While the court’s decision brought the rules back into effect, FinCEN recognizes that businesses, especially smaller ones, may need a little more time to catch up. To ease the burden, the agency is offering this extra time and has also made it clear that no penalties or fines will be issued for missed deadlines until a new interim rule is in place.
If your company is required to submit beneficial ownership information, you now have until March 21, 2025 to do so. This applies to most companies, but if your reporting deadline had already been set later—thanks to disaster relief extensions or other factors—you’ll still need to follow your original deadline.
For some businesses, like those covered in the National Small Business United v. Yellen case, reporting isn’t required just yet. If you’re in this group, you can breathe easy for now, but keep an eye out for any updates.
The good news for everyone is that filing your BOI is simple and free through FinCEN’s E-Filing system at https://boiefiling.fincen.gov.
What’s Next for the Reporting Rules?
FinCEN isn’t just extending deadlines, it’s also planning some important changes to make the process easier for small businesses.
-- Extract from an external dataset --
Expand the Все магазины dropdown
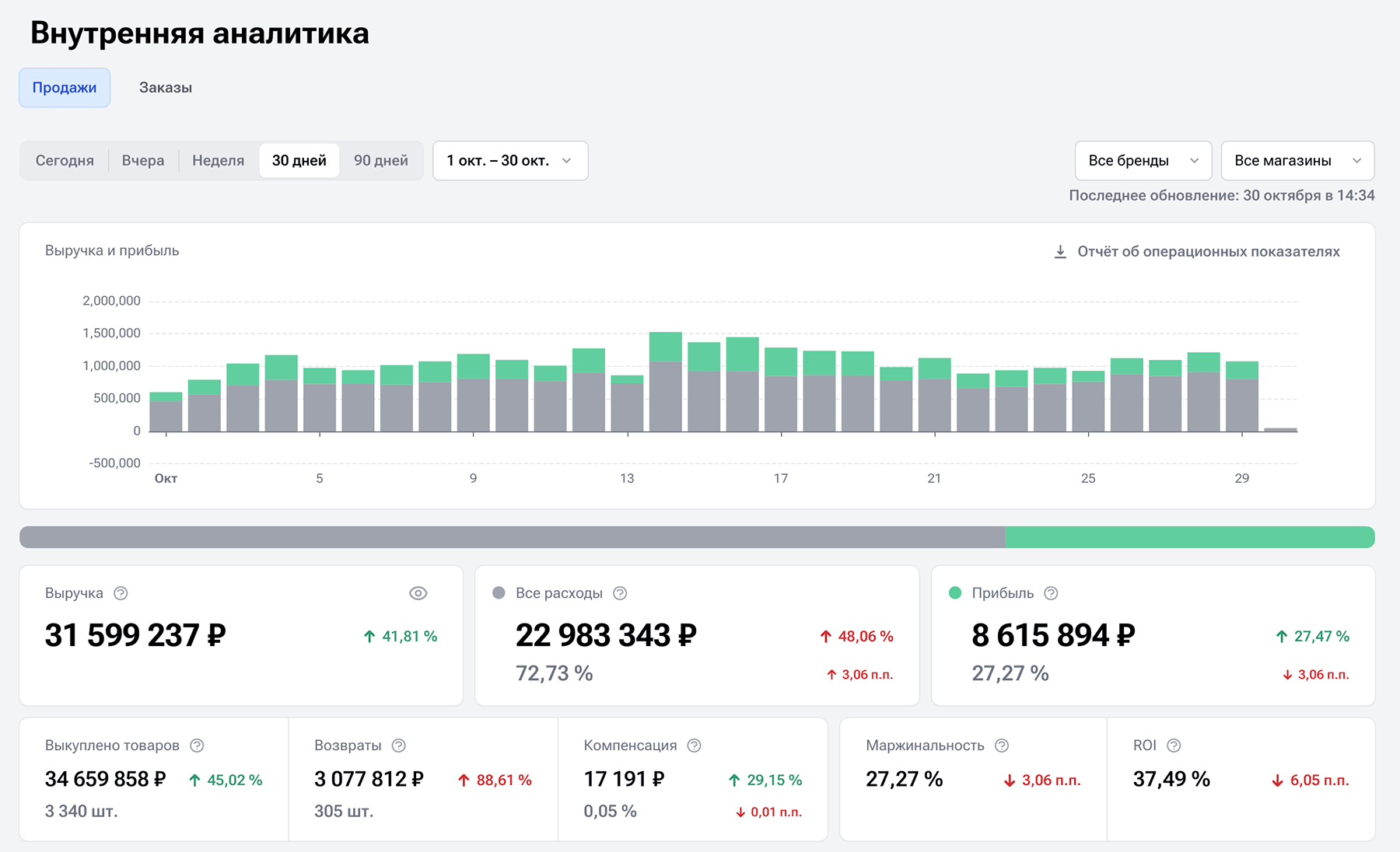This screenshot has width=1400, height=852. [x=1297, y=161]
Later this year, FinCEN will revise the reporting rules to reduce the burden on lower-risk entities. These updates will come with an opportunity for businesses to provide feedback, ensuring that the new rules balance the need for transparency with the challenges businesses face.
FinCEN’s goal is to make sure that the beneficial ownership information it collects serves law enforcement and national security interests, but it also wants to make compliance as manageable as possible for businesses.
For now, businesses have a little more breathing room to get their reports in order. While the March 21, 2025 deadline is fast approaching, FinCEN’s decision to delay penalties gives companies time to file without the pressure of facing fines. It’s a sign that the agency is focused on ensuring compliance without creating unnecessary obstacles for businesses.
Treasury’s Commitment to Reducing Burden on Businesses
This announcement aligns with the U.S. Department of the Treasury's ongoing efforts to reduce the regulatory burden on businesses. As FinCEN stated, the extension reflects a commitment to prioritizing the reporting of BOI for those entities that pose the most significant risks to national security and law enforcement. At the same time, the agency is making it clear that businesses, especially smaller ones, will not face penalties while they adjust to the regulatory landscape.
The Treasury's approach continues to focus on making compliance manageable for businesses while ensuring that the beneficial ownership information collected serves critical national security and law enforcement functions.
As FinCEN works on the interim final rule and begins revising its reporting requirements, businesses should stay informed and make sure they’re ready to comply when the changes roll out. It’s a process that will continue to evolve, but for now, companies can take comfort in knowing that they’ve got some extra time to meet their reporting obligations.